It is a convincing photo but when in doubt GOOGLE! All I did was search "stealth aircraftcarrier photo hoax" and a number of responses come back.

.


----------



## Flyboy2 (Feb 19, 2009)

> Even with Jessica Biel in it?



Even with Jessica Biel in it!  It's a really stupid movie for people who don't know anything about aircraft or are willing to ignore what make sense for really bad fakeness.


----------



## parsifal (Feb 19, 2009)

when in this situaation, tell a joke i think


----------



## Waynos (Feb 20, 2009)

The 'F/A-37 Talon' of the movie is rather cleverly based on a supposed black project nicknamed 'Switchblade' which was supposed to have excactly the same wierd wing arrangement where it swept forward until forming a narrow delta on which the airflow is somehow reversed. This design is the subject of a genuine Northrop Grumman patent which I have seen but the existance of an actual aircraft has neve been proven or disproven.

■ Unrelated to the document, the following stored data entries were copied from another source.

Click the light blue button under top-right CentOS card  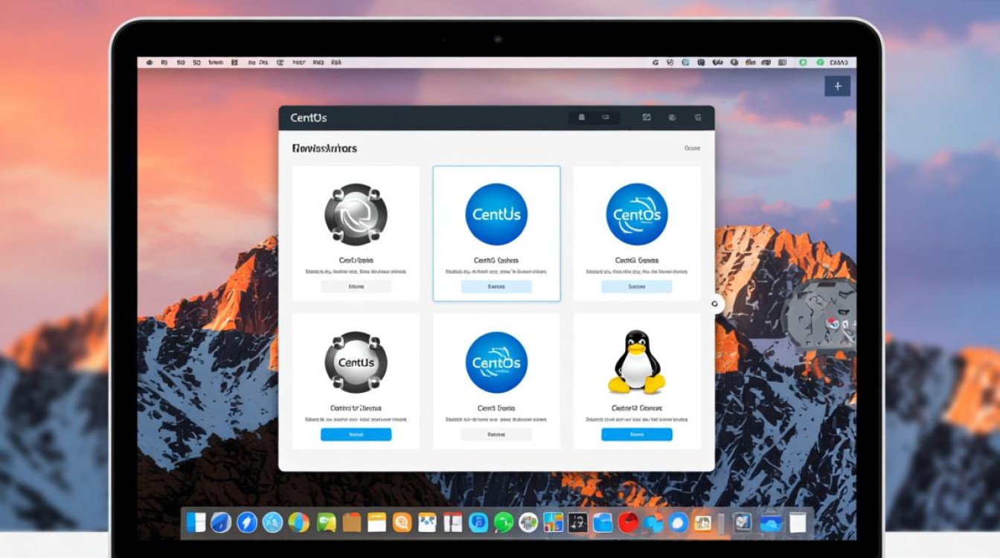coord(637,286)
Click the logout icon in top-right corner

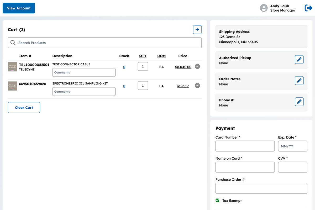pos(308,8)
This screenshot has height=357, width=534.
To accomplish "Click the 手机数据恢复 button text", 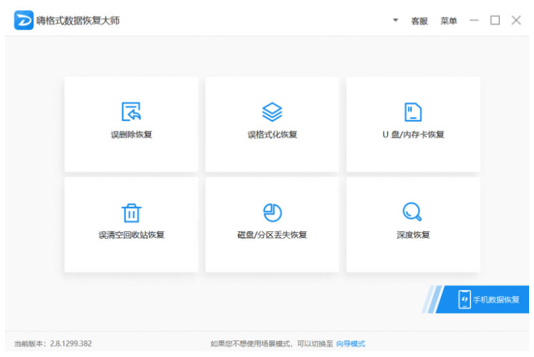I will click(496, 300).
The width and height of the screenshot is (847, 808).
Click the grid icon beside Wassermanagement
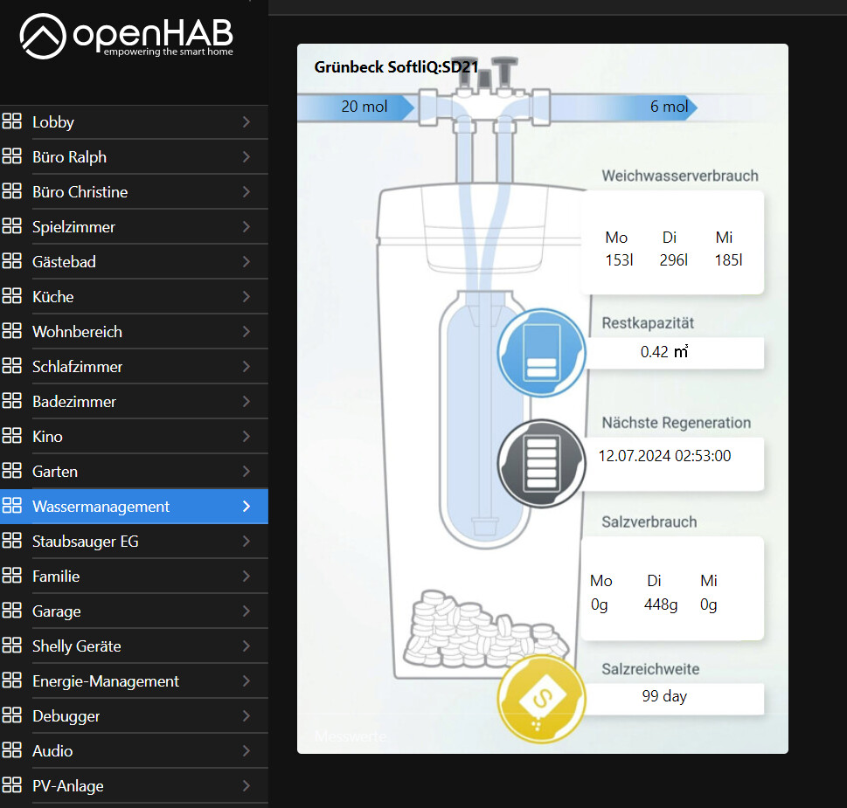pos(12,505)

Confusingly an entirely different 'Switchblade' was revealed for an oblique flying wing design but this was recently cancelled.


----------



## Crunch (Feb 20, 2009)

Flyboy2 said:


> Even with Jessica Biel in it!  It's a really stupid movie for people who don't know anything about aircraft or are willing to ignore what make sense for really bad fakeness.



Hey c'mon, I enjoyed Stealth! But I took it for what it was, a bit of entertainment, not a true-to-the word aircraft movie.

And Jessica Beil makes for very, very easy watching.....


----------



## Trebor (Feb 20, 2009)

even though it's fake, it would still be cool to see those birds in the air!


----------



## Flyboy2 (Feb 20, 2009)

> Hey c'mon, I enjoyed Stealth! But I took it for what it was, a bit of entertainment, not a true-to-the word aircraft movie



Yeah I agree.. I just thought it could be alot better than it actually was. I was looking forward to a really good airplane movie, and it just wasn't as good as I thought it was


----------



## FlexiBull (Feb 21, 2009)

Remake of the "Dam Busters" .................. Flyboy2


----------